RealTime IT News

Three-Week Hack Renders Over 1300 Windows Servers Inoperable

A 30-year-old man was charged with criminal damage in Melbourne, Australia on Friday in connection with what could be well over one thousand attacks on Windows servers connected to the Internet.

Over the last three weeks, a hacker with the nickname "Number Cruncher" had been gaining access to Net-connected workstations running the Windows desktop operating system, and deleting enough vital system files to make the servers unbootable.

Reports have come in from victims across Australia, who had in common an IP address starting with the number 203, and who had "File Sharing" turned on in their Windows or TCP/IP preferences without passwords enabled.

The hacked servers had the contents of their root directories deleted, many executable programs and DLL files removed from their "C:\windows" directory, and many directories and files were added--including a picture of the Unabomber.

A "readme" file, which was copied numerous times on victim's hard drives, included a victim count, the epitaphs "Not quite random internet violence," "They had computers, some even had guns and other weapons of mass destruction," and an instruction for victims to telephone two Melbourne television stations.

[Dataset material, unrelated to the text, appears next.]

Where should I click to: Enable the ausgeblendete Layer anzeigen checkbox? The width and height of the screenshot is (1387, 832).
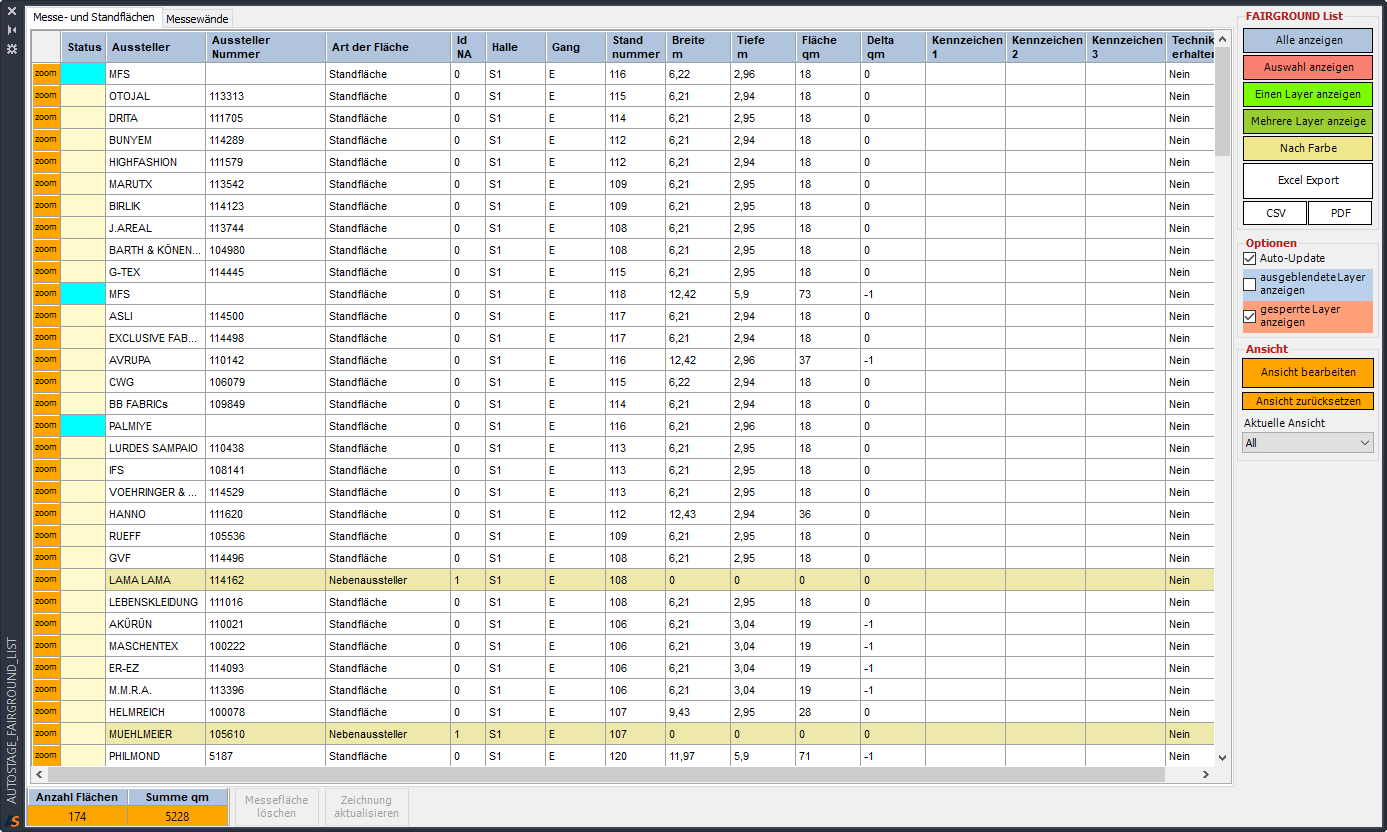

Police estimated the cost of rebuilding drives at up to AUS$15,000 (US$9,300) each, with at least 30 businesses known to have been affected. While the toll of victims had risen to 1332 by early Friday, this may be misleading as it counted the number of drives attacked, not the number of servers or the number of locations.

The man, who lives in Glen Waverley, Victoria, was bailed to appear on September 15, 1998.